> [Exercise instructions]:
Would you copy every line of the entries below word for word, leaving the pictures out?

> [Stored rows]:
──────────────────────────────

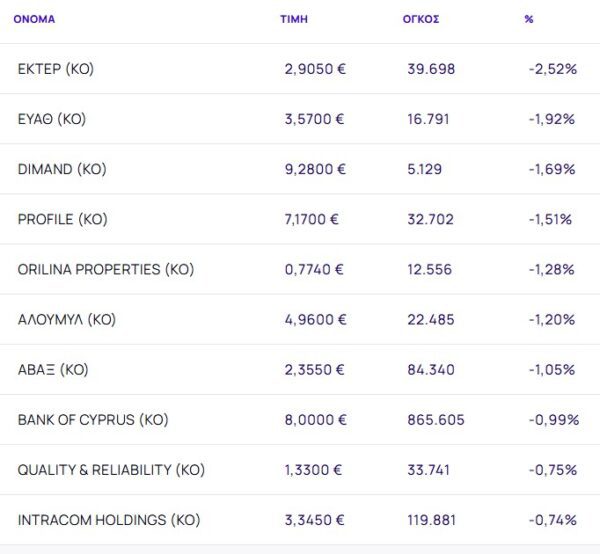Click the ΤΙΜΗ column header
This screenshot has height=554, width=600.
click(293, 19)
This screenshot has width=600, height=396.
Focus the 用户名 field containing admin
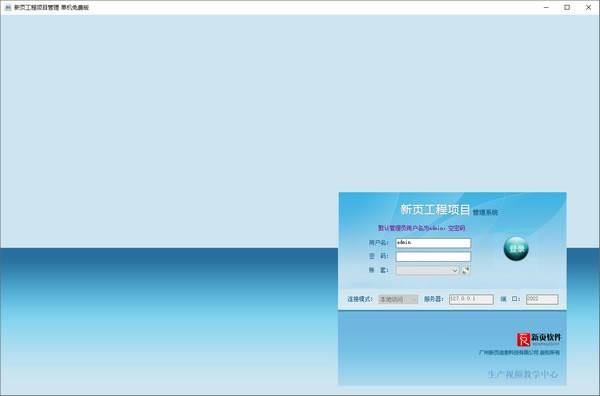pyautogui.click(x=433, y=243)
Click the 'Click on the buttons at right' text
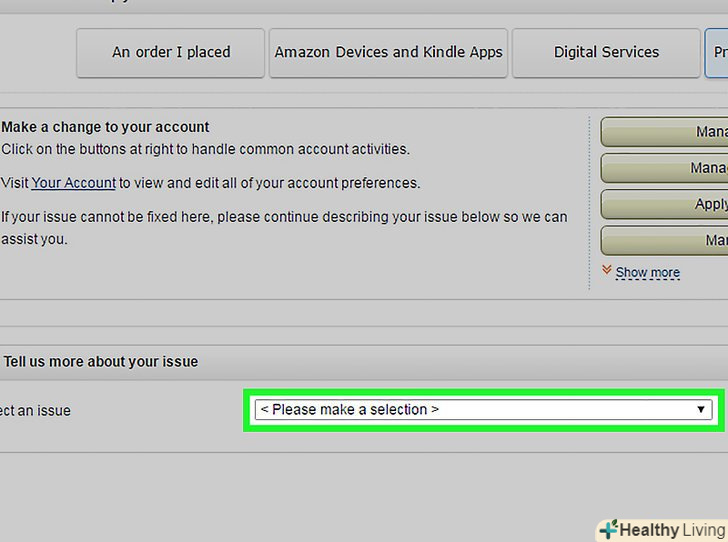The width and height of the screenshot is (728, 542). click(205, 149)
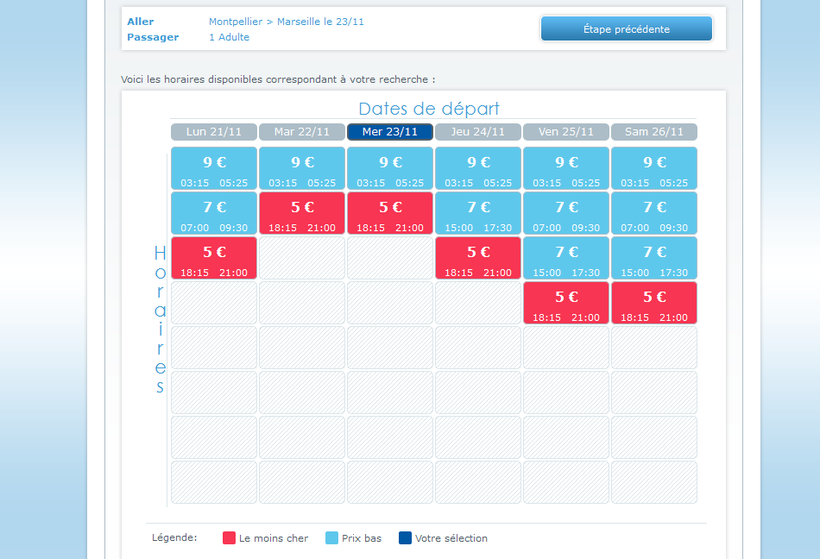
Task: Pick Thursday's 5 € 18:15 fare
Action: pyautogui.click(x=478, y=259)
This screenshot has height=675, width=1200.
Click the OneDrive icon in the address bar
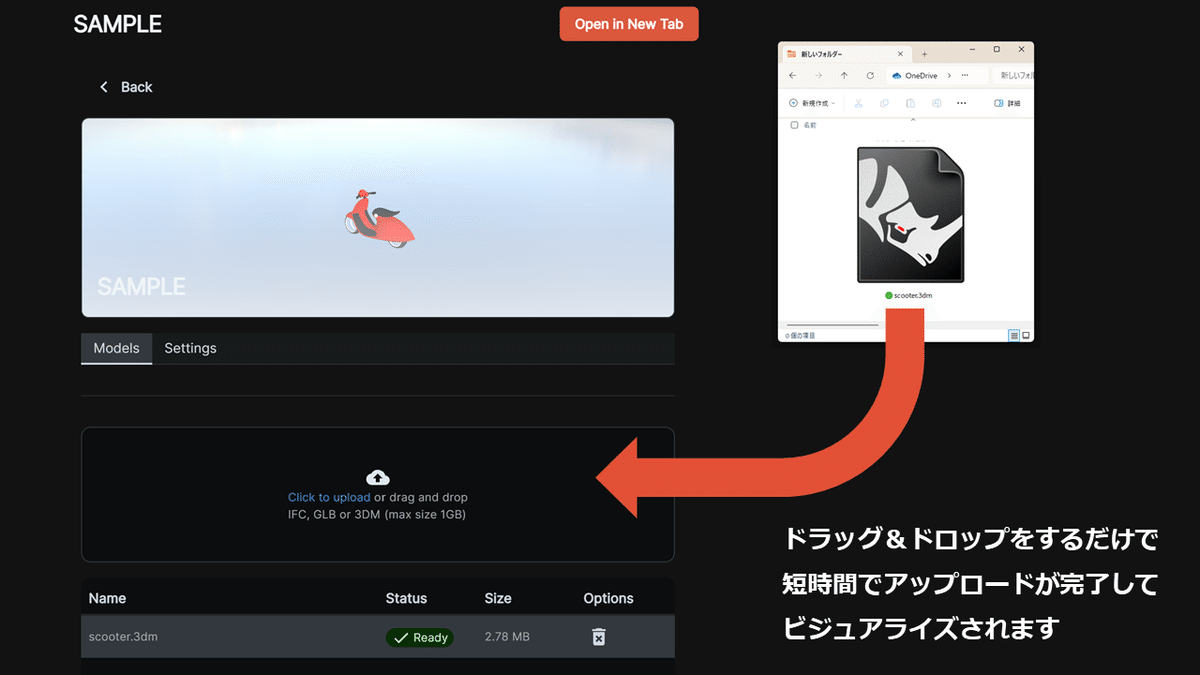(897, 75)
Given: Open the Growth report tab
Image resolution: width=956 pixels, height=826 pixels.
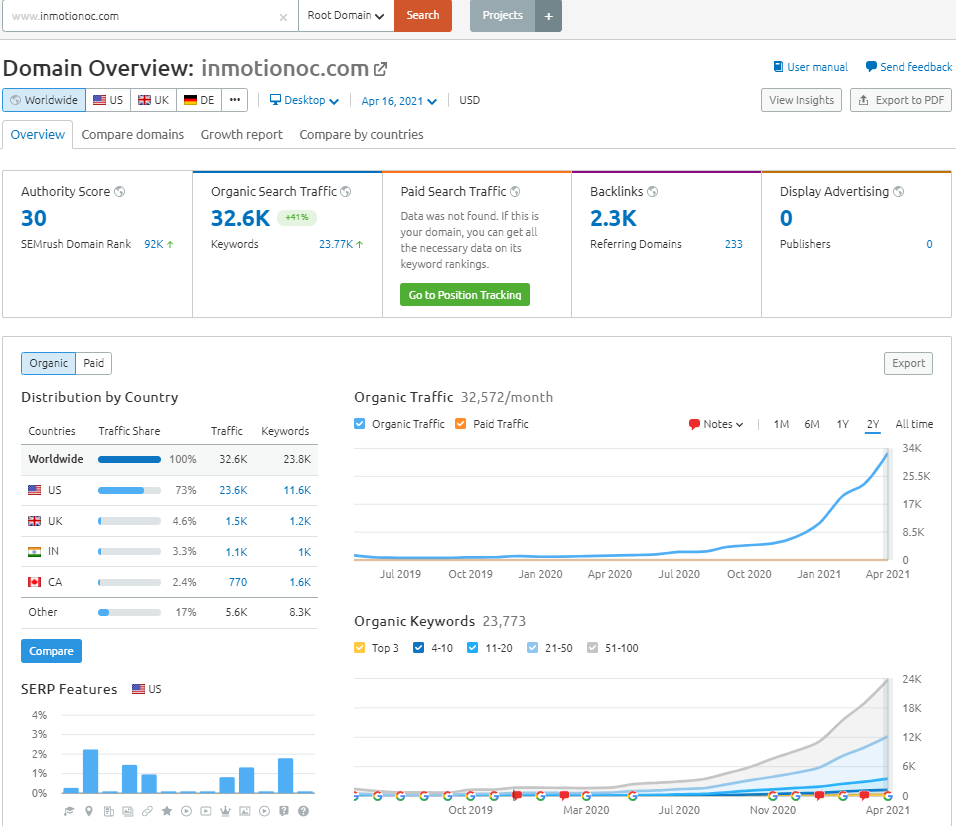Looking at the screenshot, I should [x=241, y=134].
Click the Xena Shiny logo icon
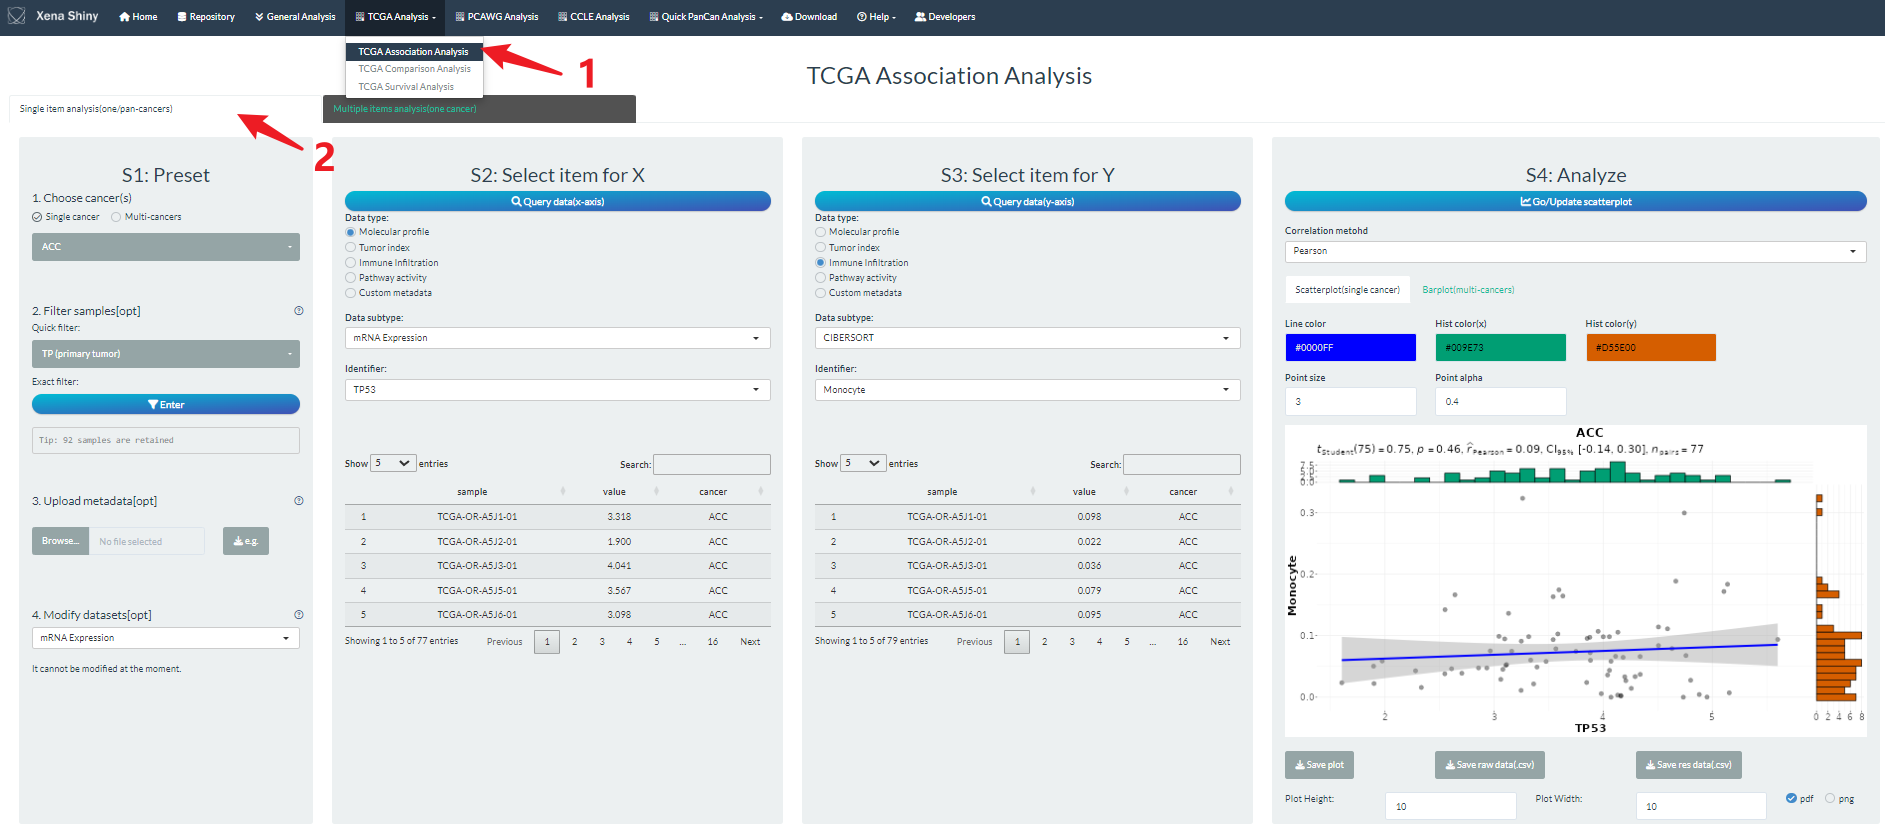The height and width of the screenshot is (831, 1885). 17,16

──────────────────────────────

> [Complete response]:
Click the ΤΙΜΗ column header
This screenshot has height=554, width=600.
click(293, 19)
This screenshot has width=600, height=396.
Focus the 用户名 field containing admin
pyautogui.click(x=433, y=243)
Click the 'Click on the buttons at right' text
The width and height of the screenshot is (728, 542). click(205, 149)
Task: Pick Thursday's 5 € 18:15 fare
Action: pyautogui.click(x=478, y=259)
This screenshot has height=675, width=1200.
Click the OneDrive icon in the address bar
(897, 75)
Given: Open the Growth report tab
Image resolution: width=956 pixels, height=826 pixels.
Looking at the screenshot, I should [x=241, y=134].
Click the Xena Shiny logo icon
The height and width of the screenshot is (831, 1885). 17,16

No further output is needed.